A destruição criativa que Schumpeter descreveu deixa de ser um evento pontual e passa a ser um estado permanente do sistema. Não é só que tendências convergem; é que, uma vez conectadas, elas passam a operar autonomamente, sob a lógica de efeitos de rede – e é isso que torna a tomada de decisão, hoje, muito menos sobre “antecipar e prever o próximo passo” e mais sobre escolher em qual rede de valor você está disposto a apostar, alimentar e, se necessário, até abandonar.
Liderança: uma nova dimensão de gestão.
Não é só velocidade. É complexidade. Convergências são, por definição, difíceis de serem identificadas especialmente se os líderes estiverem com a cabeça enterrada nas táticas operacionais, nas planilhas, numa nova tecnologia ou num indicador econômico. Sem o bird’s eye view, você vê árvores, mas não enxerga a floresta.
O gestor de hoje precisa ser, antes de tudo, um generalista capaz de conectar pontos: entender o que acontece no balanço, no algoritmo, na regulação, no comportamento e na cultura – e, sobretudo, como essas forças externas convergem para criar ou destruir valor.

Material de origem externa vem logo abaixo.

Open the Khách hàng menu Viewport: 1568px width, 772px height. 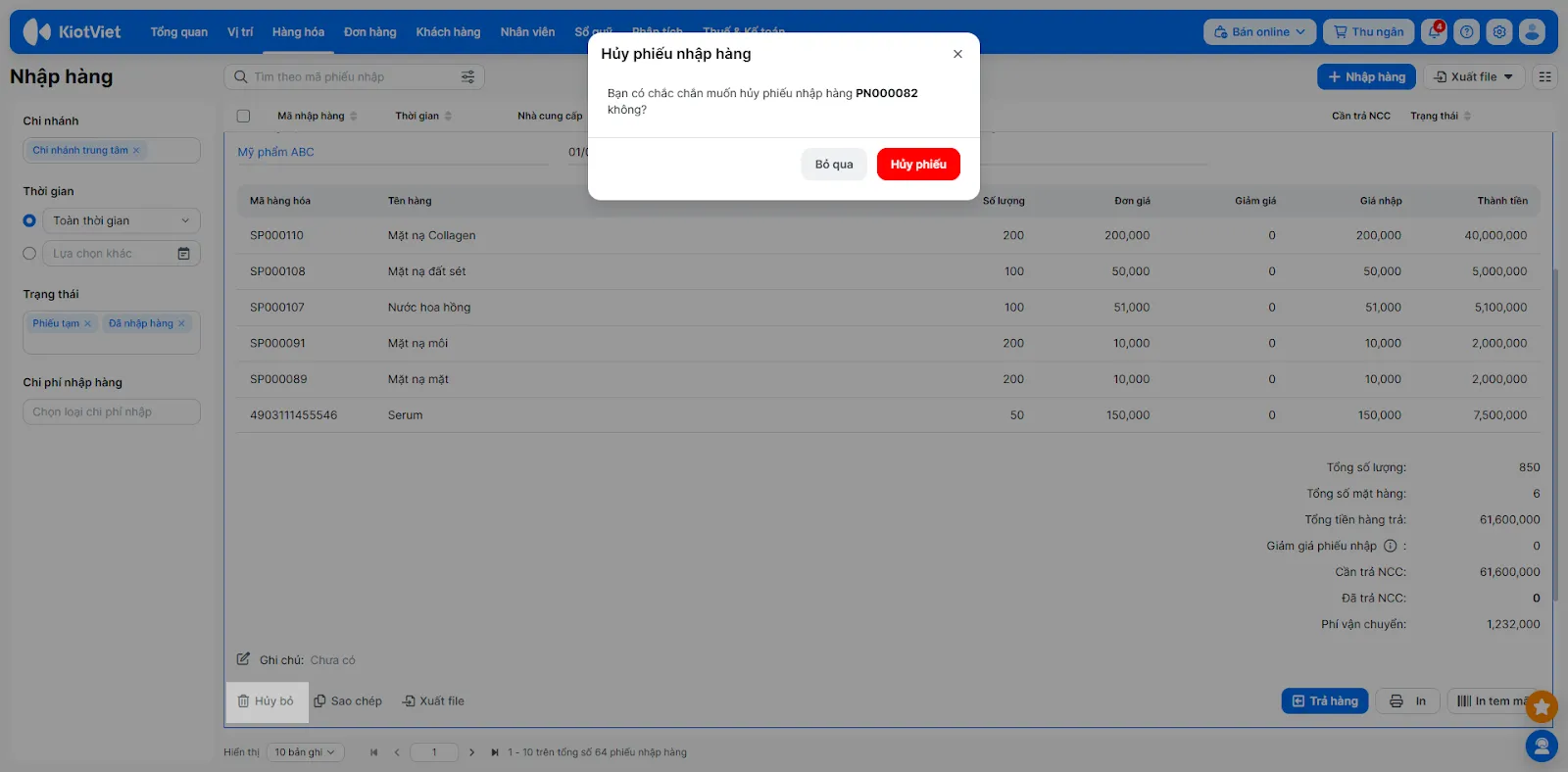tap(448, 32)
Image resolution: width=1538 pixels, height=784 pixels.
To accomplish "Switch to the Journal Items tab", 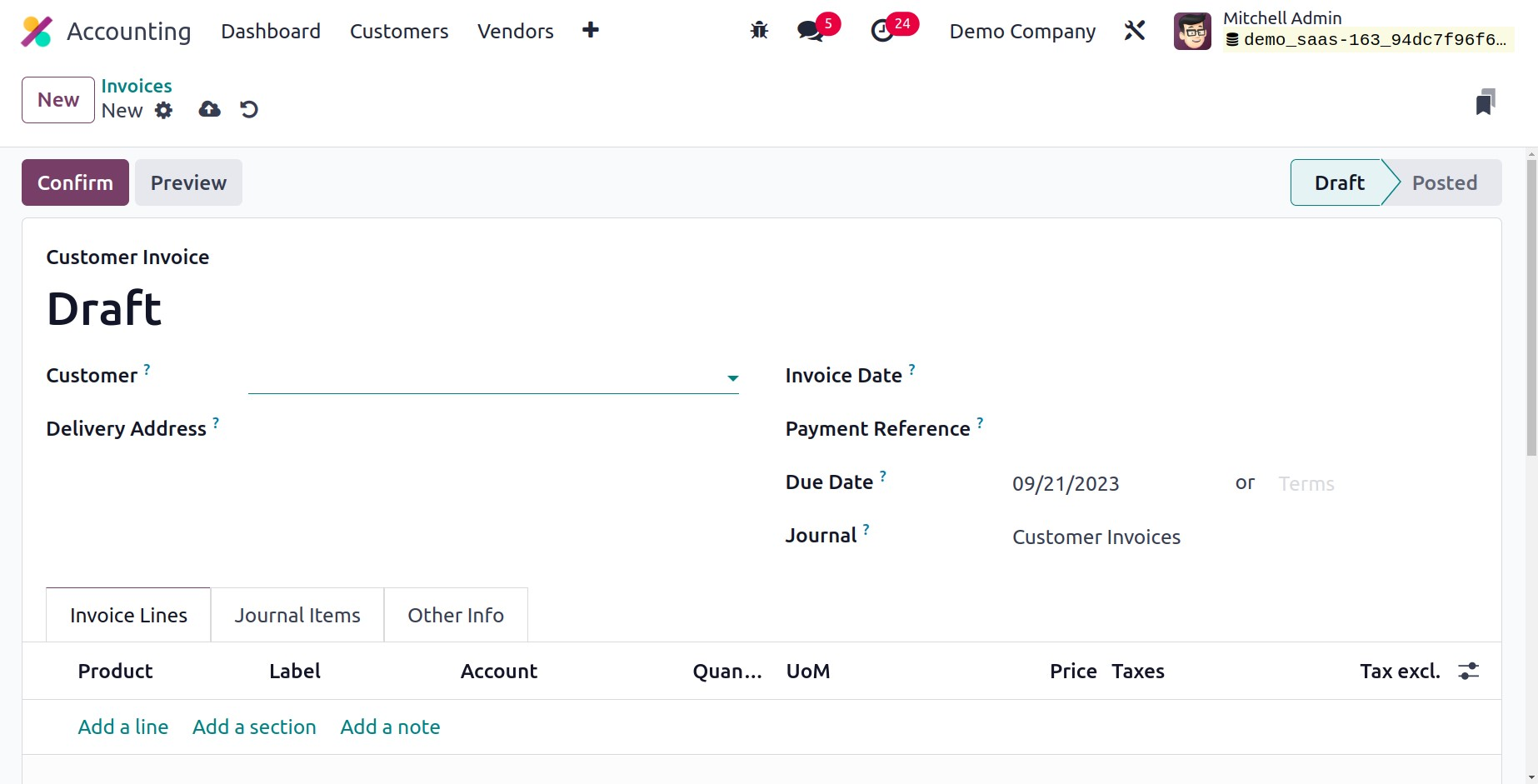I will click(297, 616).
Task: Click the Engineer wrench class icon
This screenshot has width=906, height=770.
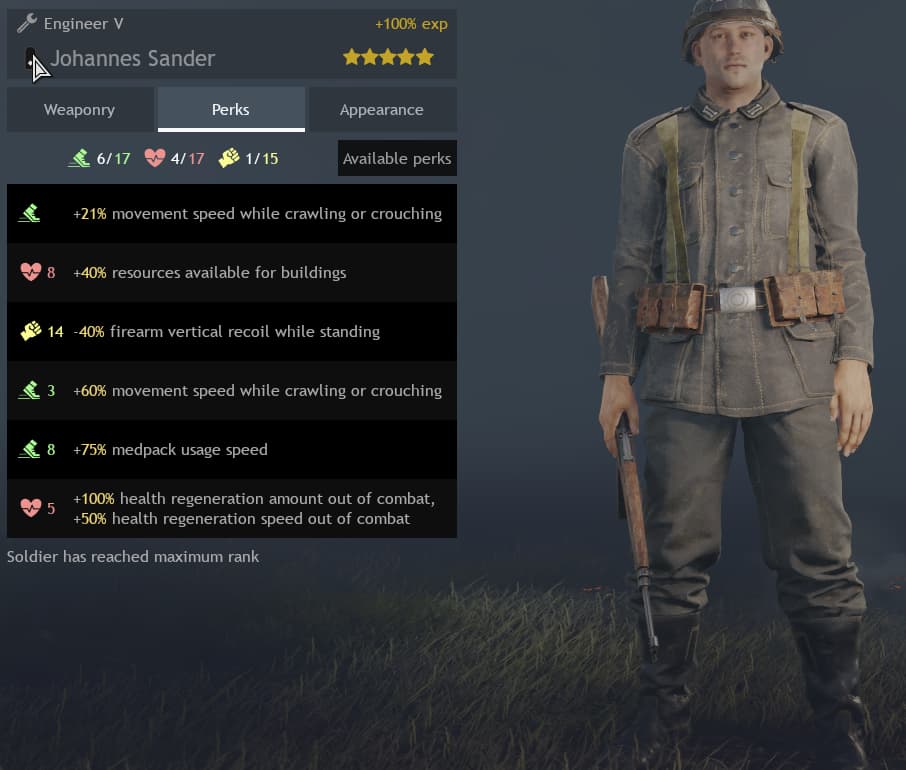Action: coord(26,24)
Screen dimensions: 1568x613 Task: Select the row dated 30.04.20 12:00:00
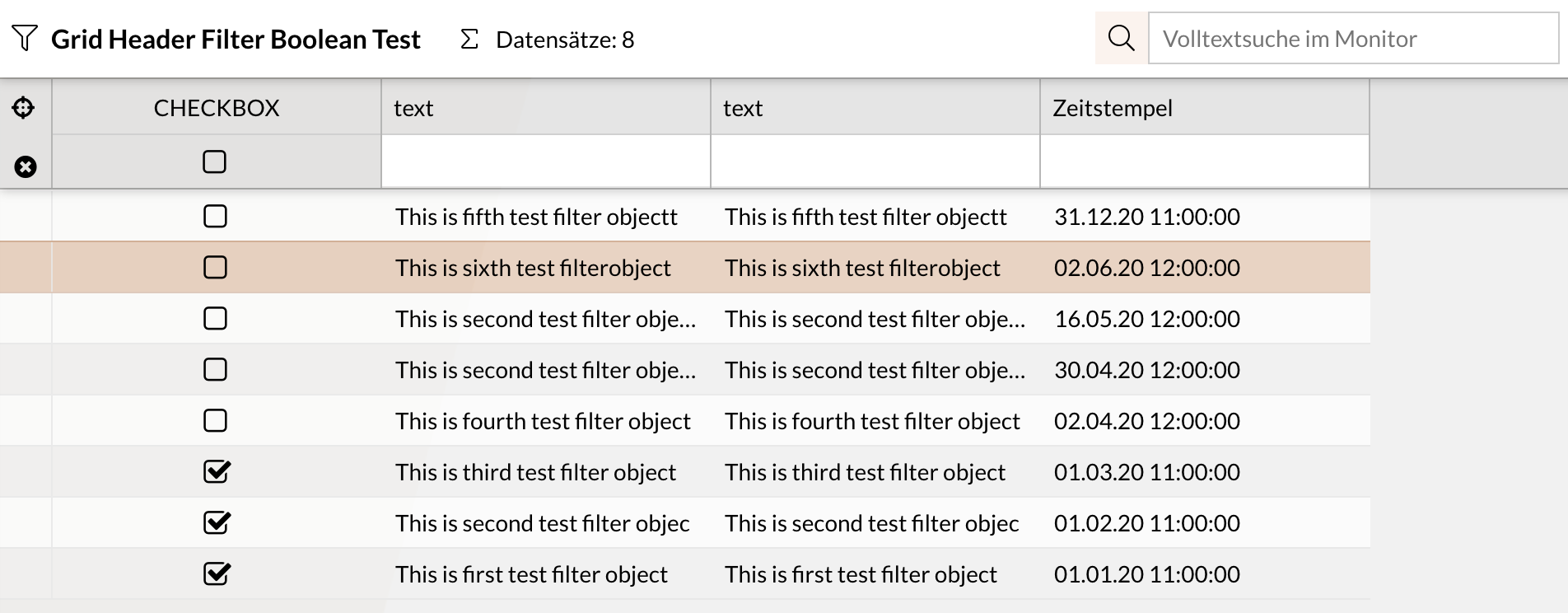[1146, 370]
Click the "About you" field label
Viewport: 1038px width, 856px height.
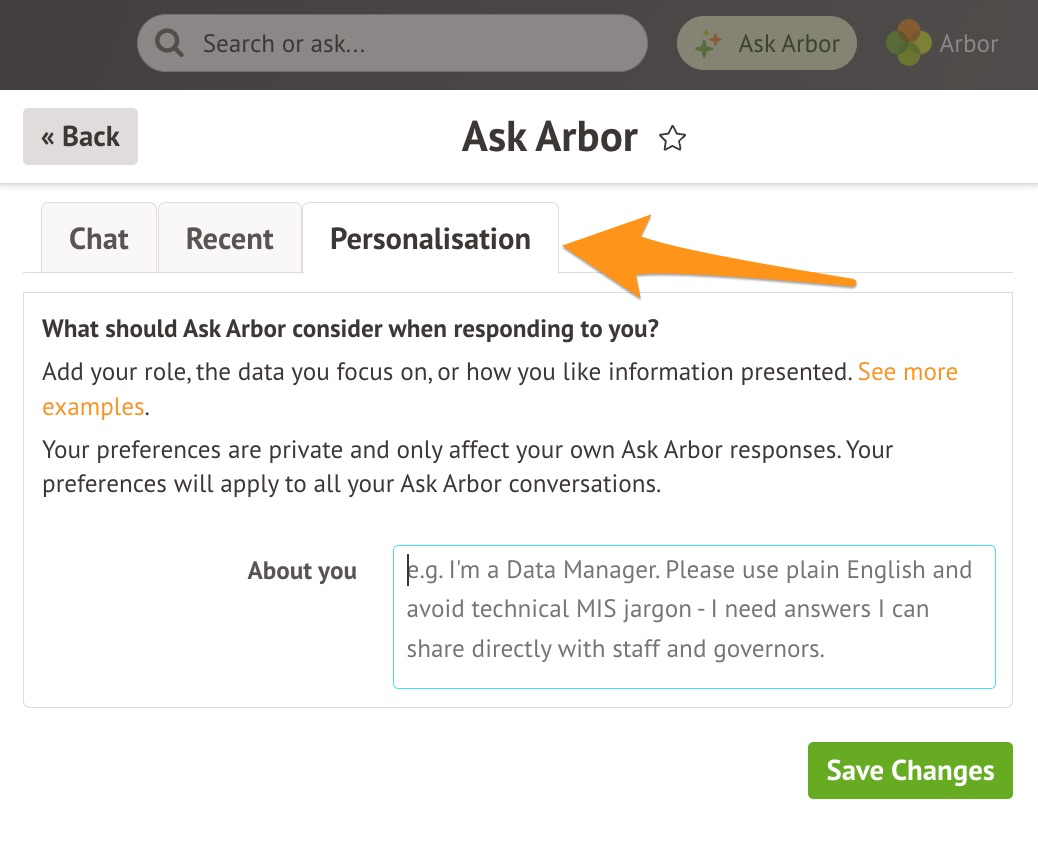click(x=302, y=571)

O velho e bom “T shape management” (gestão em forma de T) volta à superfiície: profundidade em negócios, finanças, tech e branding e, ao mesmo tempo, abertura horizontal para entender o mínimo viável de economia, tecnologia, política, comportamento e cultura.
A barra vertical garante a competência técnica; a horizontal garante capacidade de conectar sinais fracos, enxergar convergências e ler o sistema de cima. Sem o desenho em T, o risco é virar refém do próprio silo e não perceber que o jogo já mudou em outro lugar. É ter a capacidade de entender que você é capaz de dar sustentabilidade ao negócio, revitalizar ou revolucionar o próprio negócio só olhando para as convergências.
Aliás, depois do caso da Kodak, você precisa saber que as convergências podem até obrigar você a quebrar o negócio do legado da marca para surgir com um mais alinhado ao Zeitgeist.